As a seasoned PyTorch user, you should be well-versed in techniques for model training, parameter tuning, and optimization. How could you possibly still end up with an OOM (Out of Memory) error?


  • Please note, we're talking about system memory here, not GPU memory.
  • Of course, GPU memory is also a common concern, but we're not discussing that here.

With OOM issues stemming from various causes, this time we'll focus on one commonly encountered by professionals:

  • You might be using a List structure!

After investigation, we've pinpointed the exact scenario where leaks occur.

Consider the following code snippet:

from torch.utils.data import Dataset, DataLoader
import numpy as np
import torch


class DataIter(Dataset):

def __init__(self):
self.data_np = np.array([x for x in range(10000000)])
self.data = [x for x in range(10000000)]

def __len__(self):
return len(self.data)

def __getitem__(self, idx):
data = self.data[idx]
data = np.array([data], dtype=np.int64)
return torch.tensor(data)


train_data = DataIter()
train_loader = DataLoader(train_data, batch_size=300, num_workers=18)

for i, item in enumerate(train_loader):
if i % 1000 == 0:
print(i)

Cutting to the chase after examining this example:

See the self.data List? That's what leads to the OOM problem.

We attempted to find related information and it seems this isn't a PyTorch issue but rather a Python one.

In essence, refrain from using Lists; use NumPy or Tensors to store data, and you won't encounter OOM problems.

At least, that's effective in this example.


I've written code like this, why haven't I experienced any issues?

The world is a beautiful place until you encounter a large dataset.

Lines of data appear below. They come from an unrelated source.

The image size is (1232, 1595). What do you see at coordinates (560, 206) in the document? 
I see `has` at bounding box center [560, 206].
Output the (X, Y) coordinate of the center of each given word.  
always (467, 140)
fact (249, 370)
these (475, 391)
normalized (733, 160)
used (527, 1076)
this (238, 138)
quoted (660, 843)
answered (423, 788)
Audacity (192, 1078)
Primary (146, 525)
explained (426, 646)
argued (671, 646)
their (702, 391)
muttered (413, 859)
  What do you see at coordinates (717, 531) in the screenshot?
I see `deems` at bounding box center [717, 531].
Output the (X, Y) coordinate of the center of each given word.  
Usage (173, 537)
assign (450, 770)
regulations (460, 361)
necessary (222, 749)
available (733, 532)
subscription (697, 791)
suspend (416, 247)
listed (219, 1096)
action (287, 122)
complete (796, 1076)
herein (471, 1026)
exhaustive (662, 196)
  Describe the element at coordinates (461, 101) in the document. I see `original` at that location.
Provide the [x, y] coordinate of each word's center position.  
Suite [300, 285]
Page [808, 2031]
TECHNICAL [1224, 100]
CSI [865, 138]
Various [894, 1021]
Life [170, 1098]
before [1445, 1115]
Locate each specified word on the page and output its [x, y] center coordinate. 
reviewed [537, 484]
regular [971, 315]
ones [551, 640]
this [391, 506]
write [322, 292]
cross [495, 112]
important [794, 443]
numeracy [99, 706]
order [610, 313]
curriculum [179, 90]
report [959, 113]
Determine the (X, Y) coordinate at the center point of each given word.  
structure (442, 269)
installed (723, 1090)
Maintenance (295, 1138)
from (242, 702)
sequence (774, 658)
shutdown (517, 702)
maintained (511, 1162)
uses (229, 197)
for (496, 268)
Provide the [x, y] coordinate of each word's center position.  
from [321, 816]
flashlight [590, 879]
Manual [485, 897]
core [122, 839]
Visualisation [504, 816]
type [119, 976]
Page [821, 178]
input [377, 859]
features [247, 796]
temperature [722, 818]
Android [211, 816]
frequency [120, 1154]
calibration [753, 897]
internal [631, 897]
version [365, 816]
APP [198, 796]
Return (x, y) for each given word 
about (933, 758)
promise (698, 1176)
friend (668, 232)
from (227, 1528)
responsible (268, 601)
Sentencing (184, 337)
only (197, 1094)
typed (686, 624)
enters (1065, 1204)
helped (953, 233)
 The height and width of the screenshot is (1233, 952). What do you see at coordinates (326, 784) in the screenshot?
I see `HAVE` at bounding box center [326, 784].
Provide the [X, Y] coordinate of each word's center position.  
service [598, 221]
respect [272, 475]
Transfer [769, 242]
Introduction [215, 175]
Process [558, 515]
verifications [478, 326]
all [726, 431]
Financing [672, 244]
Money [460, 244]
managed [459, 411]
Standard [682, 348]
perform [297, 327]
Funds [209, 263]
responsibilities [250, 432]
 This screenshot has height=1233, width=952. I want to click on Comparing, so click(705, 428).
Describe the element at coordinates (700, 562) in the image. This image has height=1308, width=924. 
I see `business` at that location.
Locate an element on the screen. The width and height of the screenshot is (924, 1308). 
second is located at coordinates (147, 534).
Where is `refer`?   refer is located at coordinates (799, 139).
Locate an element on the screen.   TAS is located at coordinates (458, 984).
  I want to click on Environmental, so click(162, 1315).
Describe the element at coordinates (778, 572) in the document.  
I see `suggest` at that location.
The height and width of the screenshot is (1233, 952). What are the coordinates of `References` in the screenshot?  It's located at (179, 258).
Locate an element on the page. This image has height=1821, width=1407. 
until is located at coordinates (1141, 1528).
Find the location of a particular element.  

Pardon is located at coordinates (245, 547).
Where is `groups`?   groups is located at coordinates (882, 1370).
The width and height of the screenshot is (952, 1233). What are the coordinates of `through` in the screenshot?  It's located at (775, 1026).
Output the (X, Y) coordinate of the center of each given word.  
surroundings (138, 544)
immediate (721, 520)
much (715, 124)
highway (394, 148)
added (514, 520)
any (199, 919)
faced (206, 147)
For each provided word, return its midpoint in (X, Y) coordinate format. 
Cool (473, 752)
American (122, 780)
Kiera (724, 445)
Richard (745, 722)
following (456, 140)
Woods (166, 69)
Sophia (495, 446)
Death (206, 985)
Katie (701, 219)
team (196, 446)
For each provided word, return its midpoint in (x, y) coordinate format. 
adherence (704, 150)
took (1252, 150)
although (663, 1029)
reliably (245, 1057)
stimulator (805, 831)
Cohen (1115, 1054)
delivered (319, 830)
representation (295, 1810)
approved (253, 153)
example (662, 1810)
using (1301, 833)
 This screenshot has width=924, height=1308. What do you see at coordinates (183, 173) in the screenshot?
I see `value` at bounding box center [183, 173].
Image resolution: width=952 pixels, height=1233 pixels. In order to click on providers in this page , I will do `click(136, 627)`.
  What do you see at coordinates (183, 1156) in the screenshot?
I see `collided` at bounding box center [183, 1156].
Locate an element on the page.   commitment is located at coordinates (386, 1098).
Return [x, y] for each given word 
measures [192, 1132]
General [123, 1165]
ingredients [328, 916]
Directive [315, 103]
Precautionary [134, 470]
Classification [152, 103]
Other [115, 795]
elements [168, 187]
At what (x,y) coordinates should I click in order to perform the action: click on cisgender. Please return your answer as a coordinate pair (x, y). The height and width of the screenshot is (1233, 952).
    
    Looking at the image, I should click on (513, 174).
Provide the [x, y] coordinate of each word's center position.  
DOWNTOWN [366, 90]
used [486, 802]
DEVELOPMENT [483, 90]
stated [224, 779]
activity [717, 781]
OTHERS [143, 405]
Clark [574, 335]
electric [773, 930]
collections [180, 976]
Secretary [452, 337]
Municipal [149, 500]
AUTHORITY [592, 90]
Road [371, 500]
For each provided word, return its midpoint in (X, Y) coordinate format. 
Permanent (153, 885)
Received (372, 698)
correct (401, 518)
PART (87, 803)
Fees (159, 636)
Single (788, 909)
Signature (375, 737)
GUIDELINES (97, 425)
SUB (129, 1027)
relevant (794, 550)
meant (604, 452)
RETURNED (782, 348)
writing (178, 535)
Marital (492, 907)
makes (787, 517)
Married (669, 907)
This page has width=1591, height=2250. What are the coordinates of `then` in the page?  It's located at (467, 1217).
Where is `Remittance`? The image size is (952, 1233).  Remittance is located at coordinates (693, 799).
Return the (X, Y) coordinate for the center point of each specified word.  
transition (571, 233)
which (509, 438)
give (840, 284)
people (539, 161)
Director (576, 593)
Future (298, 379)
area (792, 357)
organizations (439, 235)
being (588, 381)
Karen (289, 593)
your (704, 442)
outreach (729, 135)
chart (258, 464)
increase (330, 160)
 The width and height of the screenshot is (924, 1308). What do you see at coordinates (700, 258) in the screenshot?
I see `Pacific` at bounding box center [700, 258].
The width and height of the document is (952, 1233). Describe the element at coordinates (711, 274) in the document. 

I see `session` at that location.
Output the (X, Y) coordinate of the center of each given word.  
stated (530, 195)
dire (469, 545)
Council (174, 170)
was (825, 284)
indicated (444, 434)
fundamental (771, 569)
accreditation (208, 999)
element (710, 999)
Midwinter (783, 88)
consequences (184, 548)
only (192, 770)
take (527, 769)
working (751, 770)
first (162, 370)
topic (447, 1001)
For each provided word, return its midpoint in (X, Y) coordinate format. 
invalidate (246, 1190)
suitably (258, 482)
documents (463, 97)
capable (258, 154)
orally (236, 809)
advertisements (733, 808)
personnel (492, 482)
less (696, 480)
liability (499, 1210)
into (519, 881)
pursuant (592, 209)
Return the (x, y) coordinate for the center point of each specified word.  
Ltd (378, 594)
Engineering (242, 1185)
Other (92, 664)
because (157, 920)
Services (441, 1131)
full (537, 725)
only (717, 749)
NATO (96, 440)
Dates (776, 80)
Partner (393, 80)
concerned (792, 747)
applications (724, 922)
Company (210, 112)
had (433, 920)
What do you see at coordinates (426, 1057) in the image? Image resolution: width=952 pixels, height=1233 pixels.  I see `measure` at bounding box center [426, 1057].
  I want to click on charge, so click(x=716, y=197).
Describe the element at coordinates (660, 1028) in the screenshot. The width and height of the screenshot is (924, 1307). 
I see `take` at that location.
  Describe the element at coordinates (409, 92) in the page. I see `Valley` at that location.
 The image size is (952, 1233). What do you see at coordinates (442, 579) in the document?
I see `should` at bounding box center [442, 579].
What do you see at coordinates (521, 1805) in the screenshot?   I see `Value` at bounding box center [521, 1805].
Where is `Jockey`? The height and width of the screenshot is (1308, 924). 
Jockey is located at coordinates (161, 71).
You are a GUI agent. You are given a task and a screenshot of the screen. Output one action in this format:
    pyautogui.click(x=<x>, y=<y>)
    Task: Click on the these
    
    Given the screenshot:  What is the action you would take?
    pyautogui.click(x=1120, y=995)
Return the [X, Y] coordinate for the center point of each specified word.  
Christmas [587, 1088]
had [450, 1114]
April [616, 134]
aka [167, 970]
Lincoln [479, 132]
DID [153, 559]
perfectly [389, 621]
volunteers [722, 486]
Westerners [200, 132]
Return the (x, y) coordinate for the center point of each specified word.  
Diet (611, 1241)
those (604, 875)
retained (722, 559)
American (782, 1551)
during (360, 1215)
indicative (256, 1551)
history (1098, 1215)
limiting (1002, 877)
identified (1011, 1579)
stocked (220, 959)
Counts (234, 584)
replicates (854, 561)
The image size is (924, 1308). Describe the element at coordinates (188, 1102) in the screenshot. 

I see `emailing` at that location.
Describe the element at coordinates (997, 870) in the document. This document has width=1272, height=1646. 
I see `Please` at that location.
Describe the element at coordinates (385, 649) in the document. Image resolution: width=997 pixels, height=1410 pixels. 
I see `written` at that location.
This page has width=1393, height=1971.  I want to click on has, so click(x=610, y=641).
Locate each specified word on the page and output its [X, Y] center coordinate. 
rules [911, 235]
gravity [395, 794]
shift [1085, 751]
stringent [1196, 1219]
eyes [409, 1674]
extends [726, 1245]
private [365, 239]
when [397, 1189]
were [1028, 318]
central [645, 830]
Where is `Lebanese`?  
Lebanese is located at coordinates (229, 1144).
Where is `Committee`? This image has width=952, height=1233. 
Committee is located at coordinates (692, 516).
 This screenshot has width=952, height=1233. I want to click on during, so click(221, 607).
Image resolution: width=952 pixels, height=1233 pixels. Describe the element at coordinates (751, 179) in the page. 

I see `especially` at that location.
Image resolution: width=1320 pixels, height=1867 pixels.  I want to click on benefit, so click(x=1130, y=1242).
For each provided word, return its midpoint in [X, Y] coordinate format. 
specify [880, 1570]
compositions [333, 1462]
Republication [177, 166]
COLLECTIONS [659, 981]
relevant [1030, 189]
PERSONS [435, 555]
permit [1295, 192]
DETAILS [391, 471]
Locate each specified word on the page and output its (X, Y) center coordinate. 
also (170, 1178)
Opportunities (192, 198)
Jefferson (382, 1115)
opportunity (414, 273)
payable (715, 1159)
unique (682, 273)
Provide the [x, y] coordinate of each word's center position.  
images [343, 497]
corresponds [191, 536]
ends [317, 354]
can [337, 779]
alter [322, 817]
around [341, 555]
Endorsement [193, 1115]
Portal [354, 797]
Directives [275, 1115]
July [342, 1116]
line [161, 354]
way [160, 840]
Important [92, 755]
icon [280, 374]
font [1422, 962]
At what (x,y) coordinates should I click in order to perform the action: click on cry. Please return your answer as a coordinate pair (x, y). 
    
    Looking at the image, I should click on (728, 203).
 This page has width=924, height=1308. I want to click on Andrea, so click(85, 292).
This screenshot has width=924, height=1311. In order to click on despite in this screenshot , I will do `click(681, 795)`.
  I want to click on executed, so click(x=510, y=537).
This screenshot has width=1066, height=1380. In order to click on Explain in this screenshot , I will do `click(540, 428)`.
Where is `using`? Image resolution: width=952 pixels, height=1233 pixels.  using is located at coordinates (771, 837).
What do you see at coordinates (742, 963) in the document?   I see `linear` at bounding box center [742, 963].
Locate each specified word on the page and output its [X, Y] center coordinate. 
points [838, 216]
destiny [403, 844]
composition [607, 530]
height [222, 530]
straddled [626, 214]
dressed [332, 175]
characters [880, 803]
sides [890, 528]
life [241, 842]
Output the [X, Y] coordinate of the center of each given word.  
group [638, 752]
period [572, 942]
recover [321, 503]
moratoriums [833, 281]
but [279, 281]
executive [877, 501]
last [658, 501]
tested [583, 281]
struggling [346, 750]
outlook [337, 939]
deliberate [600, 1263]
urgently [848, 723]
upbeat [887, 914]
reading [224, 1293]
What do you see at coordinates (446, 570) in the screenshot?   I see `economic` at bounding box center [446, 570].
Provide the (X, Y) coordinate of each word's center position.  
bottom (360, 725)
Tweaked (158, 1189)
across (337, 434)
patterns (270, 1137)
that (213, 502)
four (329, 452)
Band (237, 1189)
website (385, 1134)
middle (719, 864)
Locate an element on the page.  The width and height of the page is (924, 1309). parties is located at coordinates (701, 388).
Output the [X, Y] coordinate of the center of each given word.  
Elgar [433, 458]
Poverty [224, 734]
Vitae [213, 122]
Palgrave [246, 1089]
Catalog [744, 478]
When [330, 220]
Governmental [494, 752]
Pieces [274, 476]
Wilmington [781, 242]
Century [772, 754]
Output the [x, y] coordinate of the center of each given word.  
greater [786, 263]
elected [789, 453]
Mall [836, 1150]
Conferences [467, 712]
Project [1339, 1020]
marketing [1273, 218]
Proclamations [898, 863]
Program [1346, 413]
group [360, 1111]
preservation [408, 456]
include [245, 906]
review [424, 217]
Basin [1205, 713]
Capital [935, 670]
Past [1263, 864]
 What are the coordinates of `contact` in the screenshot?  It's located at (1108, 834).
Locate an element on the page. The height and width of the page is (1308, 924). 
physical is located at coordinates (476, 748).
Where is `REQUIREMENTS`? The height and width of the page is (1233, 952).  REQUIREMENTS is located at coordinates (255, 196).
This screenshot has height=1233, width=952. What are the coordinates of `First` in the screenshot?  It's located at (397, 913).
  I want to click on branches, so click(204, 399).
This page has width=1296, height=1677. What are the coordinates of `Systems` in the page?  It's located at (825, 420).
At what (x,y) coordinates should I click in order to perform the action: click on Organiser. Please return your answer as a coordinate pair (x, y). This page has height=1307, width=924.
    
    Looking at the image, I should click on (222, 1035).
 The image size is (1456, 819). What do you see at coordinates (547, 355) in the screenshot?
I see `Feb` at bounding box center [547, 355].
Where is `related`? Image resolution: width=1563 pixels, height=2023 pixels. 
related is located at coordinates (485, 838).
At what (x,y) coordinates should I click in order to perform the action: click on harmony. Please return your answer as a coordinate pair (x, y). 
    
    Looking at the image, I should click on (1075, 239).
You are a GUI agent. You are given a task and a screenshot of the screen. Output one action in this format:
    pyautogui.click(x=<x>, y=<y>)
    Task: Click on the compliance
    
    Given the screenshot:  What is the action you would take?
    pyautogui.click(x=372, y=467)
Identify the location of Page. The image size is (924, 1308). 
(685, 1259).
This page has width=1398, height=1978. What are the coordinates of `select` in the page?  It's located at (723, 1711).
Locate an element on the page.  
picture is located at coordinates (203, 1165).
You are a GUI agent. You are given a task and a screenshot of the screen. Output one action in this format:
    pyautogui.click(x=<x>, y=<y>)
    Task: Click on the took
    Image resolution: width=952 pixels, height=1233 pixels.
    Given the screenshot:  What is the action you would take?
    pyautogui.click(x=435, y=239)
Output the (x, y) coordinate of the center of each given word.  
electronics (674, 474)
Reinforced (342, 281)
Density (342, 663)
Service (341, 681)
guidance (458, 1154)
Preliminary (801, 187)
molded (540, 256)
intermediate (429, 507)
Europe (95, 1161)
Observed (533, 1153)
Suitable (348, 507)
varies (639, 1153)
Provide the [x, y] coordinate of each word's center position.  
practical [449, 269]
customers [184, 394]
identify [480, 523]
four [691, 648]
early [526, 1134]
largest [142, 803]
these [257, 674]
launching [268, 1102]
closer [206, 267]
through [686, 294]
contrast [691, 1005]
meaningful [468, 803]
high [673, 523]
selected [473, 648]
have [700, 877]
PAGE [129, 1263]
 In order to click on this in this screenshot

Based on my own testing, when the dataset is small, using Lists doesn't trigger memory leaks.

More specifically, with just over ten thousand data points, there's no issue; but with over a million, it blows up.

So, if your dataset isn't large, you might never encounter this problem.

As for the threshold of data size, I'm unsure. I speculate it's a moment of interaction between Python or PyTorch that triggers the anomaly.